For-profit companies increased their custom publishing expenditures to a record high of $1.1 million, up 6.2 percent, while spending at non-profits plunged 33.6 percent to less than $800,000, according to the report. "We’ve had steady spending increases since 2002, so we are expecting that this dip in expenditures is temporary," Custom Publishing Council executive director Lori Rosen said in a statement.
Spending allocations to digital publications remained mostly flat this year at 17 percent of market share, down from 19 percent in 2006. Spending at companies with more than $1 million in revenue was down more than 20 percent this year to $1.3 million. Small company spending fell off 12 percent to $863,857 in 2007.
On the rise, however, is the use of outside agencies to create custom publications, according to the report. Overall reported outsourcing was up from 43 percent in 2006 to 48 percent this year.

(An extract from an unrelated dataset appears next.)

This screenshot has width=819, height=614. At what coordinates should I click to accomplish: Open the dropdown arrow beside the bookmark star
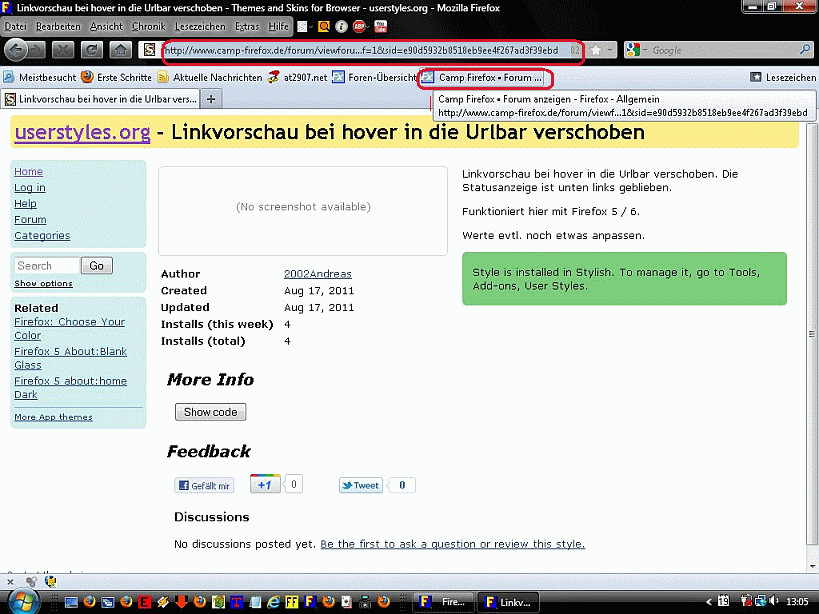pyautogui.click(x=611, y=50)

Companies this year have outsourced mostly to custom publishing firms (up 35 percent), design firms (up 30 percent), ad agencies (up 28 percent) and PR firms (up eight percent).
"The good news is that more and more companies are not only outsourcing, but they are going first to custom publishing companies," Rosen said. "That’s a trend we expect to continue because of the quality of work offered by custom publishing firms."
Of the 200 companies surveyed, 40 percent said they were hoping to increase custom publishing expenditures in 2008 and 48 percent indicated they would remain the same.